Geography is not the only reason why there would be vocal losers under the legislation.

Graham-Cassidy encourages states to seek federal waivers to experiment with the package of health care benefits that insurers must provide. What this means is that parsimonious states could offer little more than catastrophic coverage or permit insurance companies to charge differential rates for people with pre-existing conditions.

If the Republicans are successful with this last-ditch “repeal and sorta replace” crusade, the remnants of Obamacare will land in 50 state capitals with a thud. Twenty-seven Republican-held governorships are on the ballot in 2018. And thanks to Graham-Cassidy, health care would suddenly become the dominant issue in many of these races.

Remember that Graham wants voters to be able to complain about health care to their governors.

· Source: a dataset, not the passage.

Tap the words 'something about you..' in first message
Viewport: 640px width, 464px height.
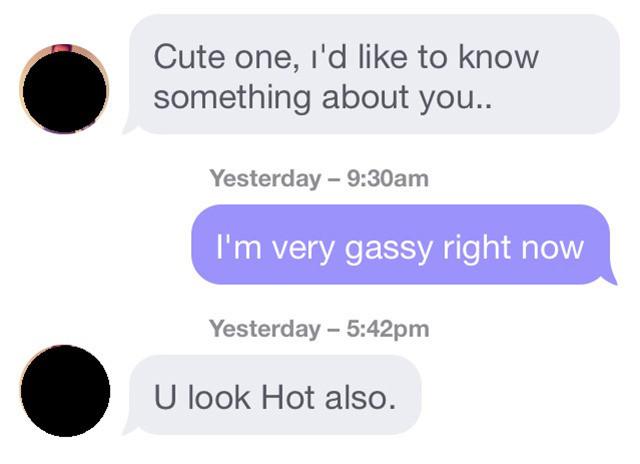coord(323,98)
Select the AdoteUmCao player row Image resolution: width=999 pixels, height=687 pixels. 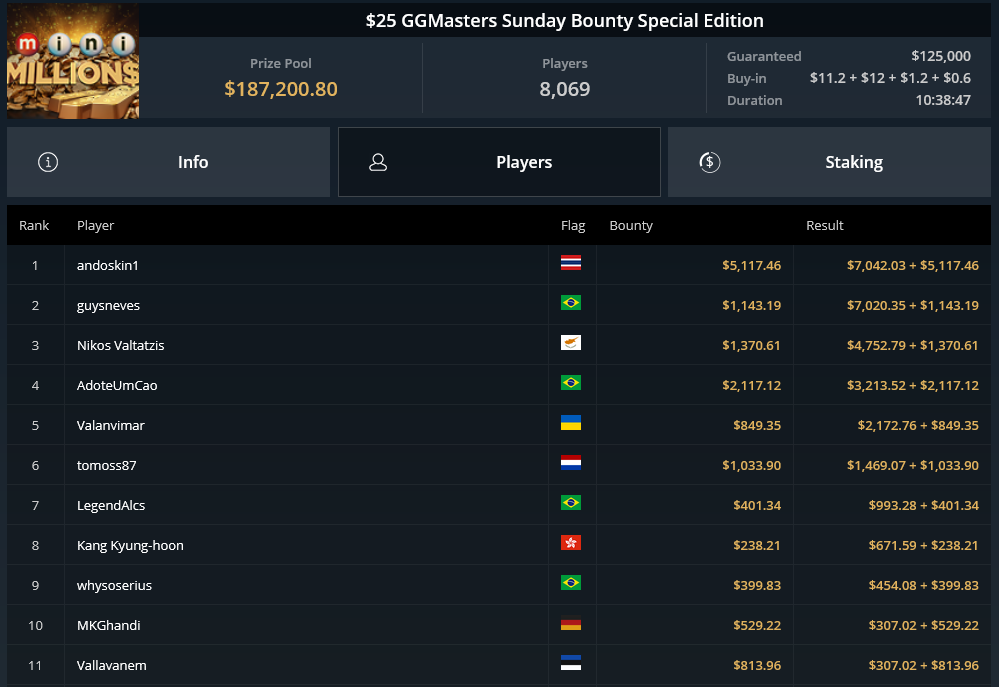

He said at Tuesday’s press conference, “You can go to your governor who will listen to you because they care about your vote if nothing else.”

The class of governors elected in 2018 will be major players in congressional redistricting after the 2020 Census. It would be devastating to the Republicans if states like Florida, Michigan, Ohio, Illinois and Wisconsin elected Democratic governors running on the newly energized health care issue.

But the Senate itself is also vulnerable to the ripple effects from the passage of Graham-Cassidy.

Both Heller, a bill sponsor from Nevada, and Arizona’s Jeff Flake are facing shrill primary challenges from the Trump wing of the party. While voting for Graham-Cassidy may help the two senators survive a primary, the vote becomes another factor complicating their fall re-election campaigns in states that expanded Medicaid.

Passage of Graham-Cassidy remains a dicey proposition since the mechanism to pass the legislation with only Republican votes turns into a pumpkin at the end of the month.

In an effort to placate McCain and his talk of “regular order,” the Senate Finance Committee will hold a hearing on Graham-Cassidy on Monday. Of course, since the legislation has already been sent to the Congressional Budget Office for scoring, the hearing will only be for decorative purposes. It will be the Senate equivalent of the “sentence first, trial later” approach to justice in “Alice in Wonderland.”

It remains difficult to understand why, beyond stubbornness, Senate Republicans have returned to the fray over Obamacare.

If Graham-Cassidy is defeated, it will point up the ineptitude of Senate Republicans under McConnell. And if it passes Congress, the GOP will be on the hook for the resulting benefit cutbacks for years to come.

Roll Call columnist Walter Shapiro is a veteran of Politics Daily, USA Today, Time, Newsweek and The Washington Post.